*EXERCISE BRIEF*
Below are some records. Return exactly the lines from the one with "OFERTAS (42, 1951)" to the one with "サイトポリシー (328, 2549)", and nothing else.

*DATASET ENTRIES*

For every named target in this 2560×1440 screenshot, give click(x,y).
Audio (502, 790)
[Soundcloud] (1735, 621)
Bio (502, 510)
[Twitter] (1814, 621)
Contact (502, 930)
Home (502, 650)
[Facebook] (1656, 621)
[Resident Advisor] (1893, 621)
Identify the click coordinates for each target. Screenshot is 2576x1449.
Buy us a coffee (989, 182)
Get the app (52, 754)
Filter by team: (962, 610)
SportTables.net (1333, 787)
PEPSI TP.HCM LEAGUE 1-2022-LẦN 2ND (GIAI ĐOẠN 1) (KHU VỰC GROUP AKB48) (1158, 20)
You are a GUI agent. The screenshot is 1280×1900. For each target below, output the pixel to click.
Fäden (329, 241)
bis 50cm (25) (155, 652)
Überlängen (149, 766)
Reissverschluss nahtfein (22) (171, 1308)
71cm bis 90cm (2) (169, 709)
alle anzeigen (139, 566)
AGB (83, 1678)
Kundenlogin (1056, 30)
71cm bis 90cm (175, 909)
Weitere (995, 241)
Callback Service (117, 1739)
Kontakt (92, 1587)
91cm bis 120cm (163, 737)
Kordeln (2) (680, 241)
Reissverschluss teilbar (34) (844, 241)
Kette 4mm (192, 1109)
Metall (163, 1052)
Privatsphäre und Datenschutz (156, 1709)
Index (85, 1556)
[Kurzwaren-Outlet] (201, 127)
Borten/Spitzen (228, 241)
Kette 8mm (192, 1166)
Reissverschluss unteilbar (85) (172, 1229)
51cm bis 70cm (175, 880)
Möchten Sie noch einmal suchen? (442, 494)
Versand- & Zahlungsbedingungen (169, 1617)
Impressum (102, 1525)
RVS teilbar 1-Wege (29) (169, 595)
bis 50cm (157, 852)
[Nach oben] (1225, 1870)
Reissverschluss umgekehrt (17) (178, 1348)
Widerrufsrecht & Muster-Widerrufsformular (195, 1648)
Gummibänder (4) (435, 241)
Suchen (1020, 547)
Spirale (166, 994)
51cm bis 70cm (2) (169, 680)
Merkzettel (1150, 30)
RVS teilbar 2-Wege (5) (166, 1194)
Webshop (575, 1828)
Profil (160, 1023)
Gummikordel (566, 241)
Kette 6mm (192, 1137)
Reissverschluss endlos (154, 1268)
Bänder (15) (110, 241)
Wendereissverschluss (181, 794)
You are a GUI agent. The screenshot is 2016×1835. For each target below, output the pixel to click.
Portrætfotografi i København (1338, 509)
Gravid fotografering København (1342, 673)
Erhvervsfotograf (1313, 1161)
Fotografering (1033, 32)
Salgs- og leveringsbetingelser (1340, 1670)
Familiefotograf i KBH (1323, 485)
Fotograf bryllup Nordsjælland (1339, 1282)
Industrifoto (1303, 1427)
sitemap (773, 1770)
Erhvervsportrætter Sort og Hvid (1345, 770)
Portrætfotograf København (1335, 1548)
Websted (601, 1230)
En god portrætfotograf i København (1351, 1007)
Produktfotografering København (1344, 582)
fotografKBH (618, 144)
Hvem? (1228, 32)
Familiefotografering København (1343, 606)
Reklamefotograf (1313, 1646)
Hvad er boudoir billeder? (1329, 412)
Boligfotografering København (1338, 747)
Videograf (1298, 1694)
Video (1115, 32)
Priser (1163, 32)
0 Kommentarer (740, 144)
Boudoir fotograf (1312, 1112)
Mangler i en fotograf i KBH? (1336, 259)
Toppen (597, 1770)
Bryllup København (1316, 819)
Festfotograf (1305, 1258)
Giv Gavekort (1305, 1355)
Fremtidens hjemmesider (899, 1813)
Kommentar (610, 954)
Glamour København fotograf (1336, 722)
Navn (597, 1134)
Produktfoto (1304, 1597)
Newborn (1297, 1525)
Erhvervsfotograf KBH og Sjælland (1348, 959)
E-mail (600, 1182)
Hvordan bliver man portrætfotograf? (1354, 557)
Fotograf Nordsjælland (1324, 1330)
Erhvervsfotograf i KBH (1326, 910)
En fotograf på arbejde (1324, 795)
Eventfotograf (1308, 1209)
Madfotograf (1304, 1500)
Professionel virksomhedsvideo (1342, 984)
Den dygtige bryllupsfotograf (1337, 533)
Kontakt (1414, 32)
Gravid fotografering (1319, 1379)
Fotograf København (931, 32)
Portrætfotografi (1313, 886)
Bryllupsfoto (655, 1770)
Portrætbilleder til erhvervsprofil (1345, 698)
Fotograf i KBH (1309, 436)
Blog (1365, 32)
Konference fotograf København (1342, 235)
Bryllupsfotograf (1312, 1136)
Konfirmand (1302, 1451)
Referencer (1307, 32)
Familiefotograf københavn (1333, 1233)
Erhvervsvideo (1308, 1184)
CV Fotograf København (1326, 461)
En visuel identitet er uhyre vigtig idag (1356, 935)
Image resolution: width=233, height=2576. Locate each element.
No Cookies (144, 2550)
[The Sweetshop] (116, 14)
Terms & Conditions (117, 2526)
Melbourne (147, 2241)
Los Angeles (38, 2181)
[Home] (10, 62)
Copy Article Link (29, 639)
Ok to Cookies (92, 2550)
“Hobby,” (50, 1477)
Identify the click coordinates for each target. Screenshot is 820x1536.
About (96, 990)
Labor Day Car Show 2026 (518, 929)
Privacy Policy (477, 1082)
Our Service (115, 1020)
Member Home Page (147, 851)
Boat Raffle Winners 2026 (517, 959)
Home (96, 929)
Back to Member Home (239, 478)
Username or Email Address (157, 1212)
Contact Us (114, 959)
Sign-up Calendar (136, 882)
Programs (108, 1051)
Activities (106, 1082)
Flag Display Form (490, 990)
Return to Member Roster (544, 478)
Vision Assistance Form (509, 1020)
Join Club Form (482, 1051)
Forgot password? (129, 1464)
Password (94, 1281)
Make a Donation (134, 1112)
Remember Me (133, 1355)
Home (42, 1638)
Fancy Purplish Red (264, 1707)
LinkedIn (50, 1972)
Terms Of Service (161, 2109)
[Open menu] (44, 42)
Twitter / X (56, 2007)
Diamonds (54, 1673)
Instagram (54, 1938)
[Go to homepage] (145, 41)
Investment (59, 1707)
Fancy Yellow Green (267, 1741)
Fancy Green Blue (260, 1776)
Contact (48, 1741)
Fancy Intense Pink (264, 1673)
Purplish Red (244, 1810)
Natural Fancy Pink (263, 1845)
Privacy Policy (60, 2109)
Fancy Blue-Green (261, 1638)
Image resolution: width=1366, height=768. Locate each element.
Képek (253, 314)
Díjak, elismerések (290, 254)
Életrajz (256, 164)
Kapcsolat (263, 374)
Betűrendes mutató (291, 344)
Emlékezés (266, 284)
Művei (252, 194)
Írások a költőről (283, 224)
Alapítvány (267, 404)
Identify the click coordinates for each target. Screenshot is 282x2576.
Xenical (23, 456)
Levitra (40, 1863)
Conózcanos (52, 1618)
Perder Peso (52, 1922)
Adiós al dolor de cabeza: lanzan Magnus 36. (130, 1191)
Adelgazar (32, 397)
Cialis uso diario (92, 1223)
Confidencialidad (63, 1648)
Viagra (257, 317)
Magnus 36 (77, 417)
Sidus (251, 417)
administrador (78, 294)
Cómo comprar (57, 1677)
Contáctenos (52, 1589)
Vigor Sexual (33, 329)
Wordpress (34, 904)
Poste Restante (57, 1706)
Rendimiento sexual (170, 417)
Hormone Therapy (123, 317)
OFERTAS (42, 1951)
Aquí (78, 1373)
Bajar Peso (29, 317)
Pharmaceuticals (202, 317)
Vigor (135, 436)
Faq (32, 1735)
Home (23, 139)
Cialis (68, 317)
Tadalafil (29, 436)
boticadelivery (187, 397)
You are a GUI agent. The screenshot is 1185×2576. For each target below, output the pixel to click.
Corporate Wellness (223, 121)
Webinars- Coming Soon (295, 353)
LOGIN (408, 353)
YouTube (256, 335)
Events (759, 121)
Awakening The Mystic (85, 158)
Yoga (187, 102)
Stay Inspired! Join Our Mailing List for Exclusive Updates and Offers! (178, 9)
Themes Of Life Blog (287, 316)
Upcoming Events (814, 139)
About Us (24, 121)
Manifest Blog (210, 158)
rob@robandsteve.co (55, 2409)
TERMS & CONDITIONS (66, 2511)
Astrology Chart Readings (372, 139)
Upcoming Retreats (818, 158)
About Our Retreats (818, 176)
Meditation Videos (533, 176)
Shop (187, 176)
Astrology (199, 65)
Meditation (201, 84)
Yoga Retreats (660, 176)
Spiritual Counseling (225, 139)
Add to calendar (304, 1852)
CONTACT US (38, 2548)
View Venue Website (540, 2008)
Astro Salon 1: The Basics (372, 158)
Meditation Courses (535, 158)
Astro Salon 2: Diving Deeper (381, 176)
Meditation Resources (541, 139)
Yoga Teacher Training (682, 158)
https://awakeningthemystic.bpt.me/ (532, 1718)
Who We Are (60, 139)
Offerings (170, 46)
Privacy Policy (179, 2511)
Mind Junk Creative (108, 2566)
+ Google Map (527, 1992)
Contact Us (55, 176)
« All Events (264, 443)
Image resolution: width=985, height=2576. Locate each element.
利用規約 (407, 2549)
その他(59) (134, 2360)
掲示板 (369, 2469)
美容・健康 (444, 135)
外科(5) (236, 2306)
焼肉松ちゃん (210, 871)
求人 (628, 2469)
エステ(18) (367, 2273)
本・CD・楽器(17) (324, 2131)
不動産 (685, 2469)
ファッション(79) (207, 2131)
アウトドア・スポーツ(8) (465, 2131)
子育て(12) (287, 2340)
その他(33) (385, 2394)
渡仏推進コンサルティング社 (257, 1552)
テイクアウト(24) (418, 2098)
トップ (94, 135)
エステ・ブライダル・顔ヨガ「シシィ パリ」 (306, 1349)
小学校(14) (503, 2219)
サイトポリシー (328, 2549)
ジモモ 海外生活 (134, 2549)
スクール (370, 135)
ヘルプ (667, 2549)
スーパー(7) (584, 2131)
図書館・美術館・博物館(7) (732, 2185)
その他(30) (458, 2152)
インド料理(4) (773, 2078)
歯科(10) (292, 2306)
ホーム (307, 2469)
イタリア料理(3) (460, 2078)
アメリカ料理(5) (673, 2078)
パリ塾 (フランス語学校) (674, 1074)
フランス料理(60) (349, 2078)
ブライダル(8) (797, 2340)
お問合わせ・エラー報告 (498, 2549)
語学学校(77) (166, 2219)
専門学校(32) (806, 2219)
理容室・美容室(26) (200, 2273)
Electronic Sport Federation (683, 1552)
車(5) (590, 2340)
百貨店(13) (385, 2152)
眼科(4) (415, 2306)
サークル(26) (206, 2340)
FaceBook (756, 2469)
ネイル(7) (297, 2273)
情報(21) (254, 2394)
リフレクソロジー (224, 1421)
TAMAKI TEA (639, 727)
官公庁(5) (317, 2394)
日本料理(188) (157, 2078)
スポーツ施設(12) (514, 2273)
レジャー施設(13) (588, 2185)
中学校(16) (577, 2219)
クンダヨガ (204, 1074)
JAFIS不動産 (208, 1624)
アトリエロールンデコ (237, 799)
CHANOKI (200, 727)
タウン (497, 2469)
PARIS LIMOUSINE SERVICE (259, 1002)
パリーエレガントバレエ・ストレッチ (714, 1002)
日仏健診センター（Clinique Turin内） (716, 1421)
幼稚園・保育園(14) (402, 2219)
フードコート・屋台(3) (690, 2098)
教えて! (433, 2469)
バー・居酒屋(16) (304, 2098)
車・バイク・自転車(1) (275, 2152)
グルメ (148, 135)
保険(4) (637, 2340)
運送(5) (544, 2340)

*SOLUTION TO THIS TASK*
OFERTAS (42, 1951)
Aquí (78, 1373)
Bajar Peso (29, 317)
Pharmaceuticals (202, 317)
Vigor (135, 436)
Faq (32, 1735)
Home (23, 139)
Cialis (68, 317)
Tadalafil (29, 436)
boticadelivery (187, 397)
You are a GUI agent. The screenshot is 1185×2576. For each target below, output the pixel to click.
Corporate Wellness (223, 121)
Webinars- Coming Soon (295, 353)
LOGIN (408, 353)
YouTube (256, 335)
Events (759, 121)
Awakening The Mystic (85, 158)
Yoga (187, 102)
Stay Inspired! Join Our Mailing List for Exclusive Updates and Offers! (178, 9)
Themes Of Life Blog (287, 316)
Upcoming Events (814, 139)
About Us (24, 121)
Manifest Blog (210, 158)
rob@robandsteve.co (55, 2409)
TERMS & CONDITIONS (66, 2511)
Astrology Chart Readings (372, 139)
Upcoming Retreats (818, 158)
About Our Retreats (818, 176)
Meditation Videos (533, 176)
Shop (187, 176)
Astrology (199, 65)
Meditation (201, 84)
Yoga Retreats (660, 176)
Spiritual Counseling (225, 139)
Add to calendar (304, 1852)
CONTACT US (38, 2548)
View Venue Website (540, 2008)
Astro Salon 1: The Basics (372, 158)
Meditation Courses (535, 158)
Astro Salon 2: Diving Deeper (381, 176)
Meditation Resources (541, 139)
Yoga Teacher Training (682, 158)
https://awakeningthemystic.bpt.me/ (532, 1718)
Who We Are (60, 139)
Offerings (170, 46)
Privacy Policy (179, 2511)
Mind Junk Creative (108, 2566)
+ Google Map (527, 1992)
Contact Us (55, 176)
« All Events (264, 443)
Image resolution: width=985, height=2576. Locate each element.
利用規約 (407, 2549)
その他(59) (134, 2360)
掲示板 (369, 2469)
美容・健康 (444, 135)
外科(5) (236, 2306)
焼肉松ちゃん (210, 871)
求人 (628, 2469)
エステ(18) (367, 2273)
本・CD・楽器(17) (324, 2131)
不動産 (685, 2469)
ファッション(79) (207, 2131)
アウトドア・スポーツ(8) (465, 2131)
子育て(12) (287, 2340)
その他(33) (385, 2394)
渡仏推進コンサルティング社 (257, 1552)
テイクアウト(24) (418, 2098)
トップ (94, 135)
エステ・ブライダル・顔ヨガ「シシィ パリ」 (306, 1349)
小学校(14) (503, 2219)
サイトポリシー (328, 2549)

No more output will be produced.